Harborside Pot Dispensary Beats Back the Feds
Famed pot dispensary Harborside has beat back the Feds–sort of.
After years of chronic attacks from Federal Prosecutors, the dispensary has finally received its first vindication after a series of setbacks. Oakland officials announced at a press conference on the steps of City Hall on May 3 that federal prosecutors were dropping their 3-year long effort to seize the property of Harborside Health Center, something that is sure to strengthen the resolve of Oakland residents come this November Election.
The end of this highly publicized legal battle is not coincidental. Public sentiments concerning the public health risks and criminality of cannabis are changing to that of more educated acceptance. This shift, coupled with two years of federal budget amendments put forth by President Obama barring the Department of Justice from spending undue money on efforts that would interfere with state medical marijuana laws, has effectively decriminalized cannabis on the federal level (or at the very least neutralized some of its harsher laws when it comes to the green herb).
It’s not all spliffs and dabs for Harborside just yet, as this is just the first battle won in a war that is sure to continue this June. It’s then the dispensary will have to face its toughest challenge: a punitive federal tax law that levies 85 percent on cannabis sales (which, again, are still illegal according to federal law).
“The two largest issues facing the cannabis industry now are banking and their unfair taxation by the Internal Revenue Service under Section 280-E,” explained Harborside attorney Henry Wykowski. “It is highly prejudicial. It was never meant to apply to state-authorized cannabis dispensaries. It was meant to target street drug dealers.”
The attorney said the dispensary wouldn’t back down. “Once again, Harborside is going to stand in the forefront of the industry and take that case on,” he said.

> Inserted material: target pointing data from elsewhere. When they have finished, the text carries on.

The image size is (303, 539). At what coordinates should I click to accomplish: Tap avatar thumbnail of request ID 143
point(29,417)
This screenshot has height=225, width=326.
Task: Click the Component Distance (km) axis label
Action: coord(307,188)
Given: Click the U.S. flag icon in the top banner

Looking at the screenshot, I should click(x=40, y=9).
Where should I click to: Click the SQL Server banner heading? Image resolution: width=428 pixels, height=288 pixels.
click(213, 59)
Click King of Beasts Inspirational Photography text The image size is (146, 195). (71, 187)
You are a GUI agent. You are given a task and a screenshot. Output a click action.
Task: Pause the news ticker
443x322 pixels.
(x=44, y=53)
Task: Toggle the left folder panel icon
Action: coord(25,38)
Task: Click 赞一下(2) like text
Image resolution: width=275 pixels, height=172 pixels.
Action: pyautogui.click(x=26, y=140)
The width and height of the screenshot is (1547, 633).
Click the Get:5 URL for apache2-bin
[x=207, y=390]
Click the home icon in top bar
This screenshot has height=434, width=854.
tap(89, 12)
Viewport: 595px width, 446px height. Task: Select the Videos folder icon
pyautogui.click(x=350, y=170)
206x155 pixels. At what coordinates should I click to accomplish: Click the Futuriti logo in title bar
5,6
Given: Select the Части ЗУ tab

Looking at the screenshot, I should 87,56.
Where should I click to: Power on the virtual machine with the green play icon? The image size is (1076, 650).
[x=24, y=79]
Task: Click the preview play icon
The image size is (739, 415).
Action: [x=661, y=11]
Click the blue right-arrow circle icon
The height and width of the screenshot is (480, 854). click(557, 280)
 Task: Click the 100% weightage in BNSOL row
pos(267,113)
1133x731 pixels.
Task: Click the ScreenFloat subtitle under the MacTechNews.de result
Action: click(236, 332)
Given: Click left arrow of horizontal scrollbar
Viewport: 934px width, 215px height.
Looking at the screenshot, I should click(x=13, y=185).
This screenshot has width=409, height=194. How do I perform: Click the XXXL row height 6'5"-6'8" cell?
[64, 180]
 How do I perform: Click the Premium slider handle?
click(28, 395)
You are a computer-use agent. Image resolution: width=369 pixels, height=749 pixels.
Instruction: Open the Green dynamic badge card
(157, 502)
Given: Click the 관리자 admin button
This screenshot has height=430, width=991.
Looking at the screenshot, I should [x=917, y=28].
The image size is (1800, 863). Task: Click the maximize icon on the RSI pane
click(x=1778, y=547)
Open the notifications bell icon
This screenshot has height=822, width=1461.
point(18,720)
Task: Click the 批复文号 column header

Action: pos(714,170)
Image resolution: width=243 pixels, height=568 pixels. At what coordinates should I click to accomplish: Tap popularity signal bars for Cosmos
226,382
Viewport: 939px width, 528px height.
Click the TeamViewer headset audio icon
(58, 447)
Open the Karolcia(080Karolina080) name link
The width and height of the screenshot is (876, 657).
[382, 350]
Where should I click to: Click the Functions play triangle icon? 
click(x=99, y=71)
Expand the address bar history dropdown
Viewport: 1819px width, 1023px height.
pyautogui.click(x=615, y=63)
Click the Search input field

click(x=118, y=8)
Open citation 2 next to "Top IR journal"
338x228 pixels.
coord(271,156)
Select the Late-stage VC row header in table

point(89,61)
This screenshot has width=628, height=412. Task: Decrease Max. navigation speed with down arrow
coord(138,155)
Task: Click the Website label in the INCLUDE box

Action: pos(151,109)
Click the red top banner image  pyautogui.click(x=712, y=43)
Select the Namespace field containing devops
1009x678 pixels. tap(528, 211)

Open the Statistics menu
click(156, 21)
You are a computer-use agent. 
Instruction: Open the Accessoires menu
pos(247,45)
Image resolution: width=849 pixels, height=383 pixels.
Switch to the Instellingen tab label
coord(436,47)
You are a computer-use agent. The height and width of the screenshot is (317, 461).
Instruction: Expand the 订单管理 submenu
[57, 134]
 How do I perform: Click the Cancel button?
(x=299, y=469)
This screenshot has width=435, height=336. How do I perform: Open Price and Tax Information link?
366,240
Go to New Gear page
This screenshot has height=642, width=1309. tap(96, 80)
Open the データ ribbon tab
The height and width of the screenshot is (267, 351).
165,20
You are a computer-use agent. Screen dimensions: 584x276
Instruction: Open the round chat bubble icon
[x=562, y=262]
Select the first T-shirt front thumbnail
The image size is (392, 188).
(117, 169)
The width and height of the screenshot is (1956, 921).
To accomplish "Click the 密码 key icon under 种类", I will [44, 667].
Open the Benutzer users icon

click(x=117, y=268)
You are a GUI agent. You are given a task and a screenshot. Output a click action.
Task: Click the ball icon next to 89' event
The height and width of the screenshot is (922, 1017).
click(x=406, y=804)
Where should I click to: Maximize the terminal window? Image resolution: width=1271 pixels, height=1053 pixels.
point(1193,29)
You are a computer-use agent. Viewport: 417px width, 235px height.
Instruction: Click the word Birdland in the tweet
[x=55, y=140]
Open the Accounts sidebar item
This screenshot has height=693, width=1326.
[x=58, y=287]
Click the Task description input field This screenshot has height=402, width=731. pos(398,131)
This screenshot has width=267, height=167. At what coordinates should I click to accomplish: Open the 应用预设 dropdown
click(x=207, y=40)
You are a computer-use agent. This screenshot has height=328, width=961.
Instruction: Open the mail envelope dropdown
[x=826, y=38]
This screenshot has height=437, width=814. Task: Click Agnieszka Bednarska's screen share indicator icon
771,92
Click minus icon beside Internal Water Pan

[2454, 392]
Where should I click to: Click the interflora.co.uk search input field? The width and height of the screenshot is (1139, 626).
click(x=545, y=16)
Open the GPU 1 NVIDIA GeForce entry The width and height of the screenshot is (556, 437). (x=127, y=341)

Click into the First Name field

Wykowski said the federal government initially appealed the ruling by U.S. Dist. Judge Charles Breyer but recently withdrew it. If it had been upheld by the U.S. 9th Circuit Court of Appeals, it would have affected Harborside and dispensaries in all Western states, thereby harshing many buzzes.
Wykowski remains optimistic. Federal prosecutors “saw the handwriting on the wall,” he said defiantly.
“They tried to have us evicted. We won that,” he said. “They tried to get an injunction to stop us from selling. We won on that.”
Last year Oakland attempted to intervene on the dispensaries behalf but a federal judge decided in August that the city lacked the legal right to have a say in the case. The U.S. Supreme Court let that decision stand in March.
The dispensaries federal forfeiture case dismissal is still pending final approval, with Harborside having signed a stipulation for dismissal. According to Wykowski, the case should be officially over within a week to 10 days. He said the stipulation required that Harborside bear its own legal costs and promise not to sue the federal government.
A spokesman for the U.S. attorney in San Francisco declined to comment, citing “pending litigation.”